Faith leaders and civil society figures have urged a turn toward compassion and calm, warning that conspiracies are hardening into daily politics. Hazrat Mirza Masroor Ahmad, the Khalifatul Masih V, has offered a perspective centered on the positive roles migrants play in society and the moral need to resist scapegoating, a message welcomed by groups trying to lower the temperature. But the institutional response remains uneven. Without a consistent push from governments and platforms, researchers warn, conspiratorial frames—such as an orchestrated “migrant invasion” or manipulated elections—gain legitimacy simply by being repeated and rarely challenged in the venues where they spread.

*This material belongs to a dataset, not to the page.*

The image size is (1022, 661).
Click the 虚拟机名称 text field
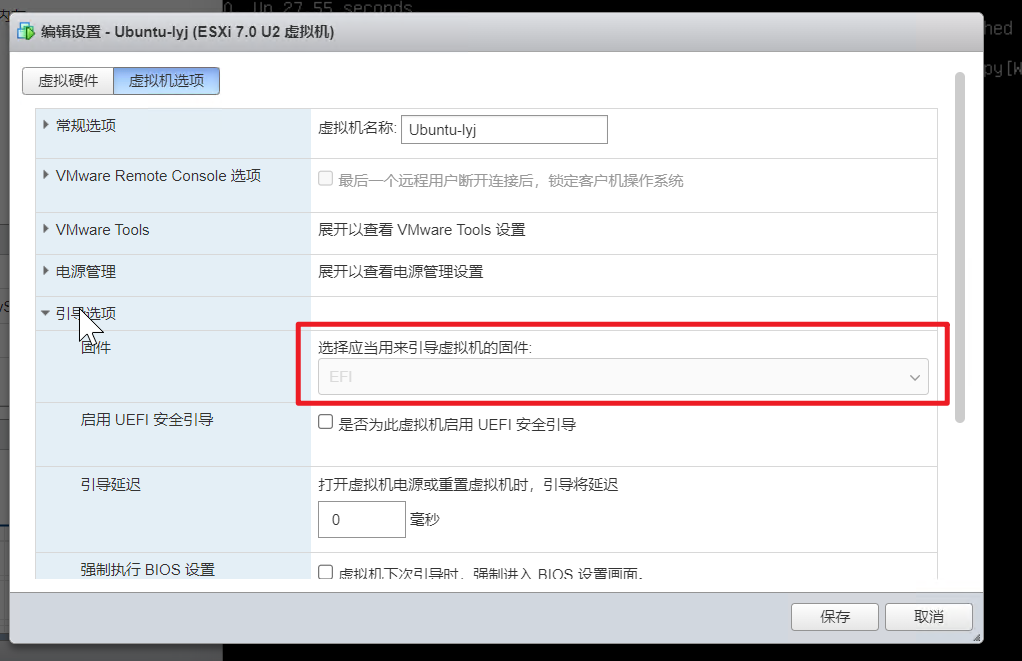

The stakes are immediate for communities caught in the crossfire. Kurdish residents in Kawaguchi describe tense encounters in parks and on trains as rumors of disorder circulate. African embassies in Japan privately complained about the slander that followed the JICA program’s announcement, which had been pitched as cultural exchange rather than relocation. In Australia, migrants reported harassment near rally routes on August 31, 2025, and advocacy groups documented spikes in online abuse targeting non-white Australians in the days after the marches.

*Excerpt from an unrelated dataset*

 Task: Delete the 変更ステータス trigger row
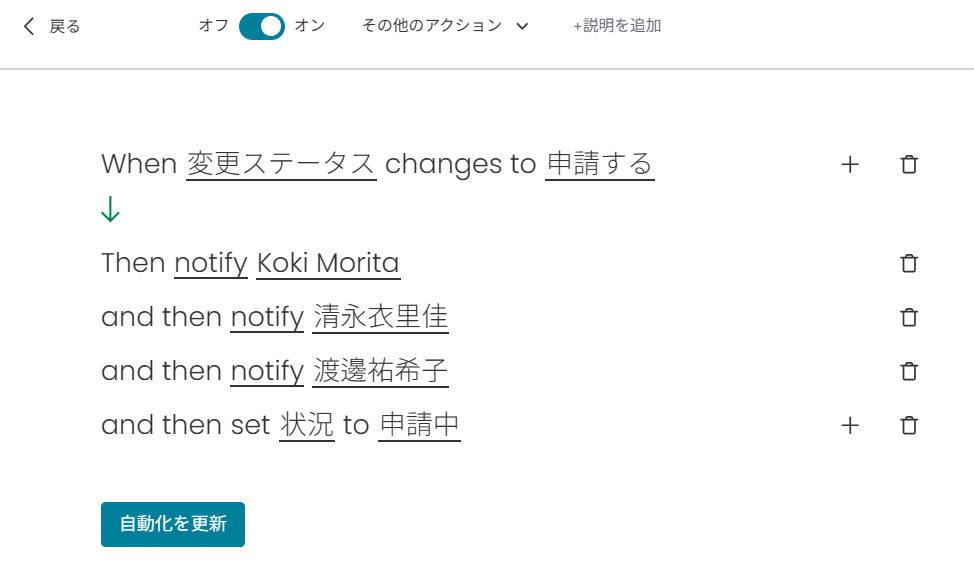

Political parties are recalibrating. In Japan, Takaichi’s LDP faces pressure from Sanseito’s gains to demonstrate tougher enforcement, even if official numbers do not support claims of a crime wave. In Australia, the One Nation Party’s primary vote reaching 12% in November 2025—above the Greens at 11%—has already nudged debate toward restriction, with centrist leaders weighing whether to embrace smaller migration targets to placate anxious voters. These shifts carry policy consequences: exchange programs become harder to launch, work visa pathways face new hurdles, and public services prepare for tensions that may flare quickly when a rumor ignites.

Researchers and advocates argue that governments must act on two fronts at once: address the economic stresses that create fertile ground for scapegoating, and invest in clear, timely communication that meets people where they are—often on the same platforms where conspiracies now spread. That includes working with educators, local officials and community leaders to translate statistics into plain language. It also means faster responses when misinformation takes aim at specific programs, as with the JICA “hometown” initiative, so that vacuum does not become narrative.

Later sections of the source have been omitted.